Accounting value recorded in the books, usually referring either to an asset's net amount or to a business's net assets after liabilities.
Book value is the accounting value recorded in the books rather than the current market price. For a single asset, book value usually means cost minus accumulated depreciation, amortization, or impairment. For the business as a whole, book value often means net assets or equity, which is assets minus liabilities.
Book value helps readers separate recorded accounting value from market opinion. It also helps explain why the same business can show one amount on the balance sheet while investors, buyers, or appraisers might assign a very different value outside the books.
In asset schedules, book value is often used interchangeably with net book value. That is usually the asset’s historical cost adjusted for accumulated reductions. In formal reporting language, carrying amount is often the more precise term.
At the company level, book value usually refers to the residual amount belonging to owners after liabilities are subtracted from assets. That is why the phrase can be ambiguous unless the accountant makes clear whether the subject is one asset or the entity’s equity.

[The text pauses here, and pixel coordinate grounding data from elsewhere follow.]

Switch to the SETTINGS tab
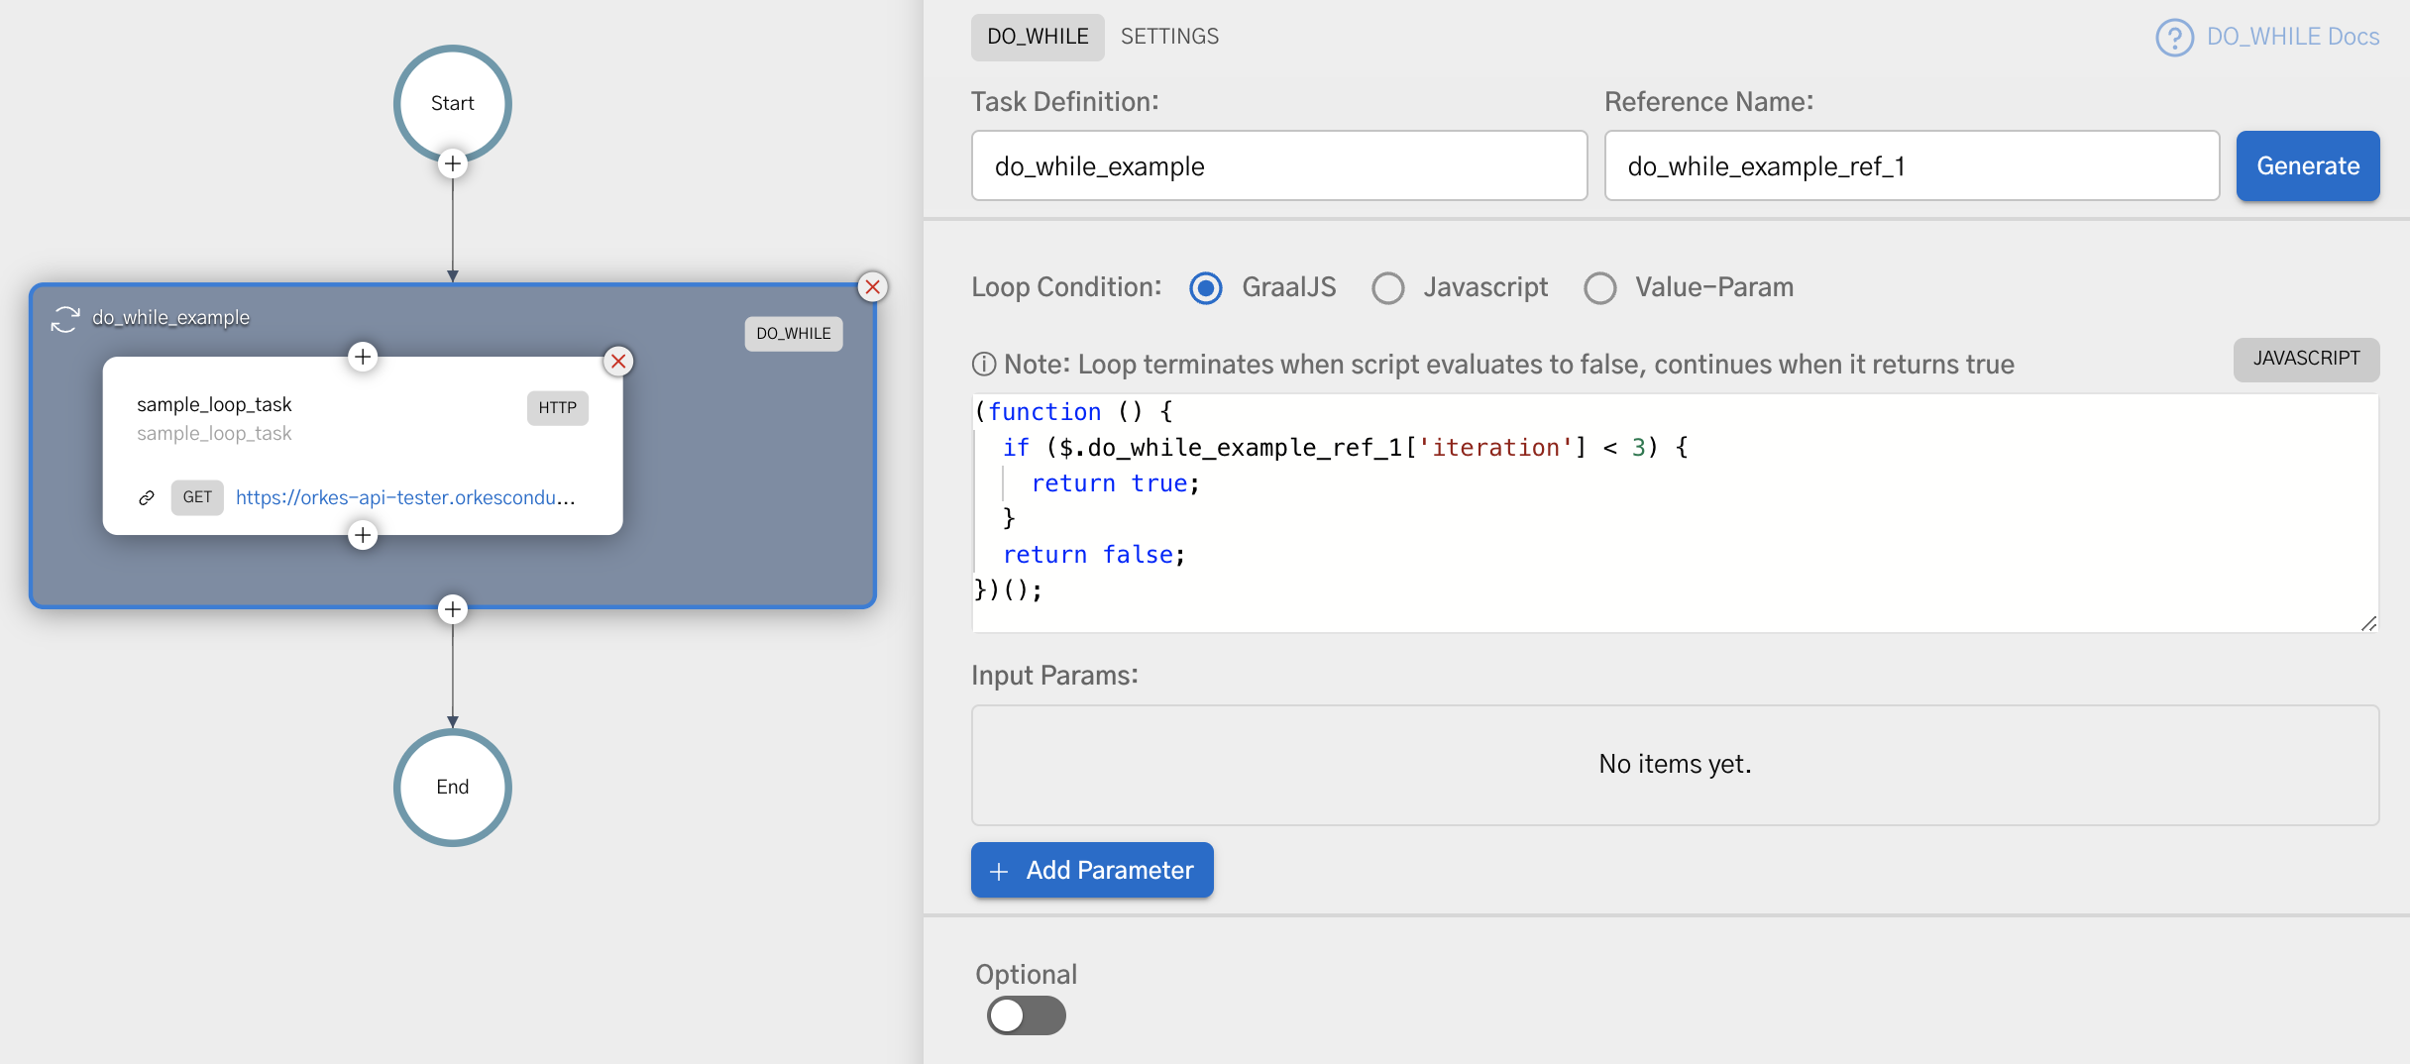1169,37
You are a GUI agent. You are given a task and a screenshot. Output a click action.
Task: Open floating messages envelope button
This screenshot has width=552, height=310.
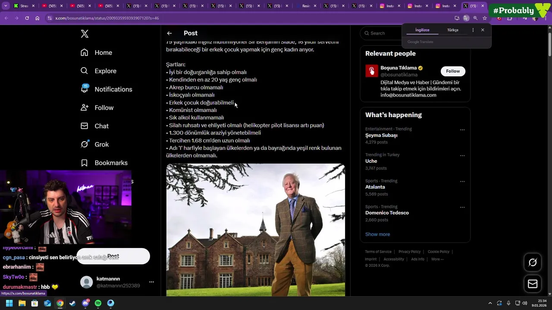(x=533, y=284)
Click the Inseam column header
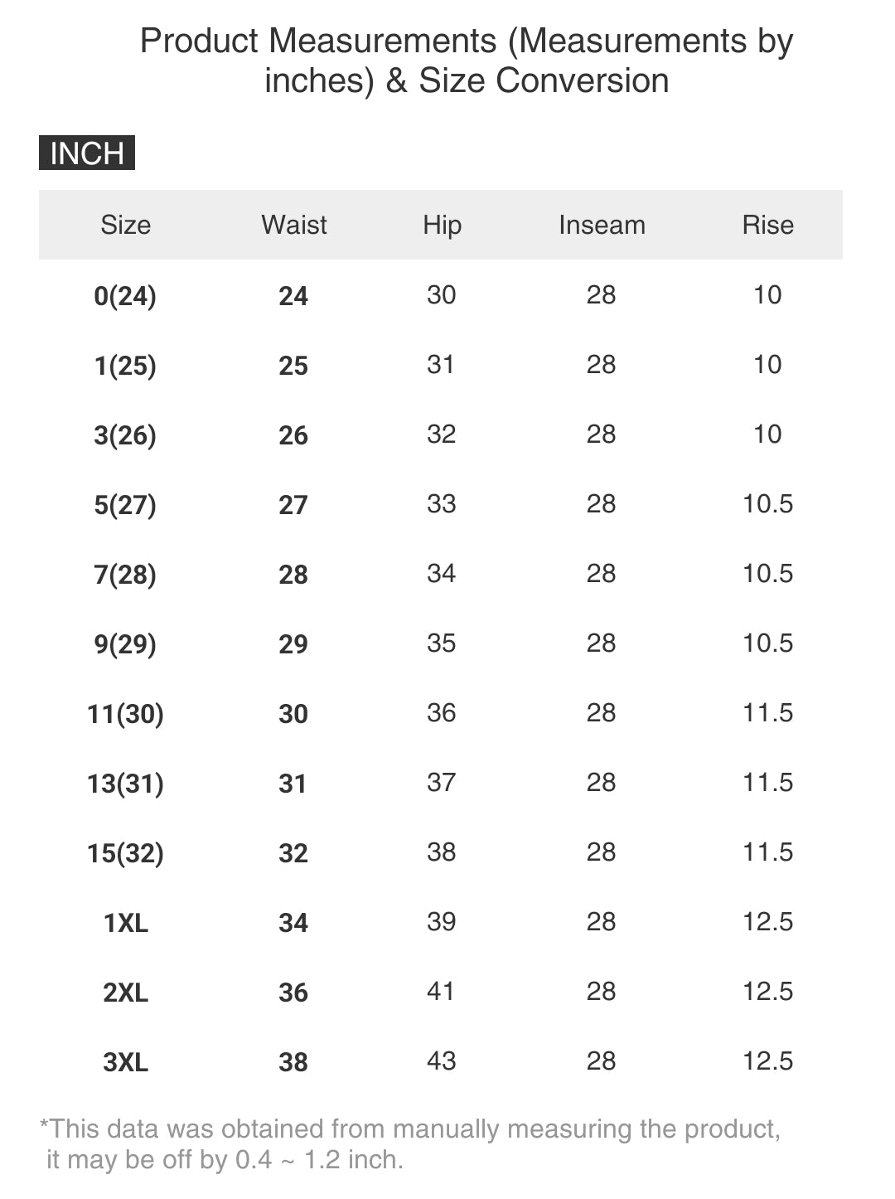The height and width of the screenshot is (1199, 895). tap(602, 225)
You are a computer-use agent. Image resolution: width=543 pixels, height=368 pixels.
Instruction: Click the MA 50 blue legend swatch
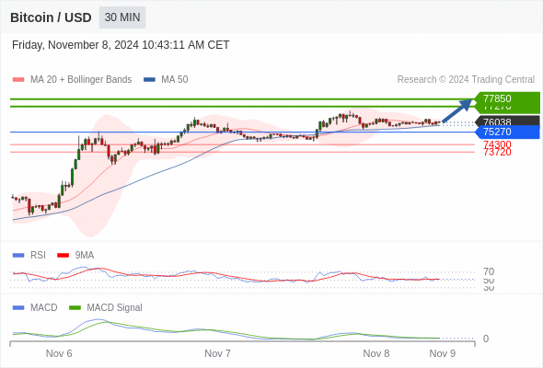150,80
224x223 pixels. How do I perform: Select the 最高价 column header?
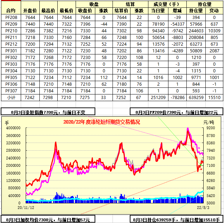pyautogui.click(x=47, y=11)
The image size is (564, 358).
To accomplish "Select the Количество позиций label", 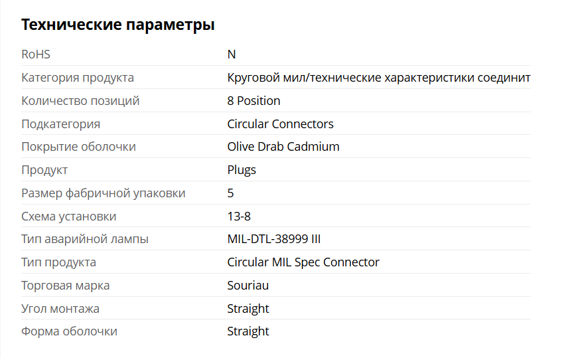I will click(80, 101).
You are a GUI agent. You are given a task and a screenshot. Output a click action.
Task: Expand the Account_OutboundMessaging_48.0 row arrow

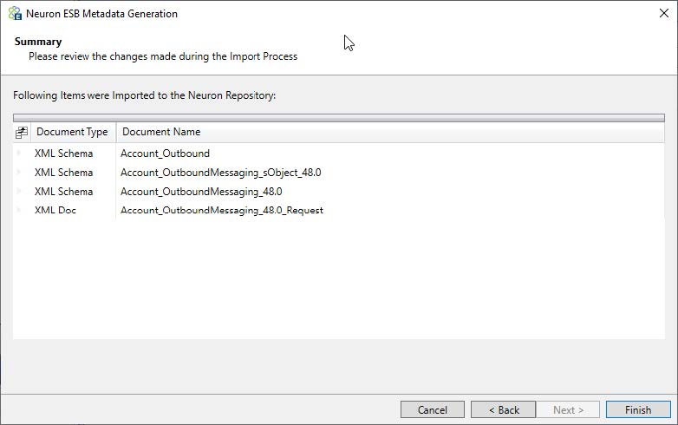19,191
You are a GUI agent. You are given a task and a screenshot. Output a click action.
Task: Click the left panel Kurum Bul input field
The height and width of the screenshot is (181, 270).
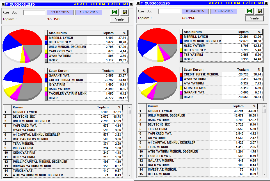click(34, 12)
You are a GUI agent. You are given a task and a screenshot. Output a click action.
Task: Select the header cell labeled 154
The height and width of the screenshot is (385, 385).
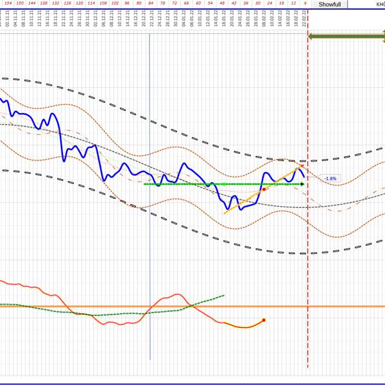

The same phrase can be used in two accounting contexts:
| Context | Calculation | Amount |
|---|---|---|
| Equipment book value | 90,000 cost less 30,000 accumulated depreciation | 60,000 |
| Company book value | 500,000 assets less 320,000 liabilities | 180,000 |
The first amount is asset-specific. The second amount describes net assets or equity.
Book value is not the same as market value or fair value. It is also not always a single universally precise concept. On one page it may mean an asset’s net recorded amount, while on another it may mean the company’s equity value on the balance sheet.